## [THE TASK]
Return each line of the material below exactly. Begin at the first and end on the line with "Task: Click the 'id=297059...' link text".

——

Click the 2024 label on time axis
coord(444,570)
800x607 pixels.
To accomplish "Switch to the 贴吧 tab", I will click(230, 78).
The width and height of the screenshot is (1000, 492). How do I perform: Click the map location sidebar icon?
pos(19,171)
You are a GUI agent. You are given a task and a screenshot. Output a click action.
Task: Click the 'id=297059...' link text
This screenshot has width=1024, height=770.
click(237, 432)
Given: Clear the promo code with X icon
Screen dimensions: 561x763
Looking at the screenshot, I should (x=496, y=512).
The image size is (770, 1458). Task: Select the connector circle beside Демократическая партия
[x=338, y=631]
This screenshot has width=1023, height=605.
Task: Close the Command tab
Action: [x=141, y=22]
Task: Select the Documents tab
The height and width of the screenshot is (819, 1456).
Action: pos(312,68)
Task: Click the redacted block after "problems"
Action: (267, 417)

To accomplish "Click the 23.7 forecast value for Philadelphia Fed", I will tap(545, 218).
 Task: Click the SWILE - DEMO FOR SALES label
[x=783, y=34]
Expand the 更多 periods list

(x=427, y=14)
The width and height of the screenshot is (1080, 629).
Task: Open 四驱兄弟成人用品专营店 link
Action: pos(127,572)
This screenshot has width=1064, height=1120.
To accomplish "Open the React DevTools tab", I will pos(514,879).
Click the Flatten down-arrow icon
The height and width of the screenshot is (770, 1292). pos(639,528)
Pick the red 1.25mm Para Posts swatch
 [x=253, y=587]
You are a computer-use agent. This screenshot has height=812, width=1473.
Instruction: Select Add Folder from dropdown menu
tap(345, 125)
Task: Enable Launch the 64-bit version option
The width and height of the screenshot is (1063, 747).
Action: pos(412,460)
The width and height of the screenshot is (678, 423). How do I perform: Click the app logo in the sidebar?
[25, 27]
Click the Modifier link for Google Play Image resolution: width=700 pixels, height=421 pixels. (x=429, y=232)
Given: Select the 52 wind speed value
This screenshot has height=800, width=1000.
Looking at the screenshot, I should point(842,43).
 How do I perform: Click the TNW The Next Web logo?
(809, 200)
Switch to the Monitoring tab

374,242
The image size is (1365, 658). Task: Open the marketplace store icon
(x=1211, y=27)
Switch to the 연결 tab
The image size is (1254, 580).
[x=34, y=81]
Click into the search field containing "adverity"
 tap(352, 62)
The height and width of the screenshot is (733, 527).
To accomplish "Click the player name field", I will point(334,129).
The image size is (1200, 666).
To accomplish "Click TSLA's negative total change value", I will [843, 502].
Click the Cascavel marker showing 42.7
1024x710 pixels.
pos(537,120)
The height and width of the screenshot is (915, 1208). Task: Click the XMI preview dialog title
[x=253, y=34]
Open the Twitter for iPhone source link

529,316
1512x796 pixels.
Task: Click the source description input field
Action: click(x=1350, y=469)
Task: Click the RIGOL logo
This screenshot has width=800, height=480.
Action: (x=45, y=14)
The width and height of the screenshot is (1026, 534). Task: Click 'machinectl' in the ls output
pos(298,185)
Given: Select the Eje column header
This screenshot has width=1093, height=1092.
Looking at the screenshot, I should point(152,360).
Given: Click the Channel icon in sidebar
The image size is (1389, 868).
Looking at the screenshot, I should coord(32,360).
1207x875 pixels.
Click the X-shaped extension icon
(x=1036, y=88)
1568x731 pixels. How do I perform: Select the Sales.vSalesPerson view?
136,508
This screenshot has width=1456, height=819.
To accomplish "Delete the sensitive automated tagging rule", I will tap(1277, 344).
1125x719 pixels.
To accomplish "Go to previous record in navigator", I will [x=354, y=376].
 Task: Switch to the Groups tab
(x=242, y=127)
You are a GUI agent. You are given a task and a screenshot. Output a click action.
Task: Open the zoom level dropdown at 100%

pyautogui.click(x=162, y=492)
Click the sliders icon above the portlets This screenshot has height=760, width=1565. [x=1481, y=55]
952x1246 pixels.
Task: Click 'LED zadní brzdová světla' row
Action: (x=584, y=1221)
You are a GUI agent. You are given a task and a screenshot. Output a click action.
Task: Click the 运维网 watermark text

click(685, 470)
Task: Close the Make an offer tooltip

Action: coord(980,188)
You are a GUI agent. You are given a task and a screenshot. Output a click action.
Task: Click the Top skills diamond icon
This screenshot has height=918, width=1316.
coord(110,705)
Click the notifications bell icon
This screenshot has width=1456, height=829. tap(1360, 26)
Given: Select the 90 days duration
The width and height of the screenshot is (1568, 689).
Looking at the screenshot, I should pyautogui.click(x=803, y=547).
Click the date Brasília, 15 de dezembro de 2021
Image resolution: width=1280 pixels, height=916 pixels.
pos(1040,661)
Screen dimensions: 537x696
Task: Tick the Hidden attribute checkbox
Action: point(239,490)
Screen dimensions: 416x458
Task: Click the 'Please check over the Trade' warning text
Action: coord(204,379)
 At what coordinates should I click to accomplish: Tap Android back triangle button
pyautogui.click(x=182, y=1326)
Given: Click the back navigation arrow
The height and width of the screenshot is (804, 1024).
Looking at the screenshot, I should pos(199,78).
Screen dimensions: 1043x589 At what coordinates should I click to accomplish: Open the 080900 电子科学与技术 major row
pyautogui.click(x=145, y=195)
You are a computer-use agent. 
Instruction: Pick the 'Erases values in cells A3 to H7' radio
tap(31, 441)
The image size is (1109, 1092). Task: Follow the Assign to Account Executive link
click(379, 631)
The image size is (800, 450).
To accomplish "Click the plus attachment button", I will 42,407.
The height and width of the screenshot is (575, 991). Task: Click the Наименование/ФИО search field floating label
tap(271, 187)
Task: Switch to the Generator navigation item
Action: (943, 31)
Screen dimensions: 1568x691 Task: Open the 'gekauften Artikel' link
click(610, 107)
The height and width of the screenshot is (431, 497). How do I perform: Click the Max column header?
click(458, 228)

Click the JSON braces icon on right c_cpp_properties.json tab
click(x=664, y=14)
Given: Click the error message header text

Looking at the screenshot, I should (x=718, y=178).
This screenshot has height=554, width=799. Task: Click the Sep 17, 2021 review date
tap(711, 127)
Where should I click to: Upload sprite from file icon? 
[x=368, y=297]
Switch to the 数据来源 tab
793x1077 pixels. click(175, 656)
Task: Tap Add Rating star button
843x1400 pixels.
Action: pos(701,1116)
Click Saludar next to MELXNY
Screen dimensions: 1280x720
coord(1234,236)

——

## [RESULT OF THIS TASK]
Click the 2024 label on time axis
coord(444,570)
800x607 pixels.
To accomplish "Switch to the 贴吧 tab", I will click(230, 78).
The width and height of the screenshot is (1000, 492). How do I perform: Click the map location sidebar icon?
pos(19,171)
You are a GUI agent. You are given a task and a screenshot. Output a click action.
Task: Click the 'id=297059...' link text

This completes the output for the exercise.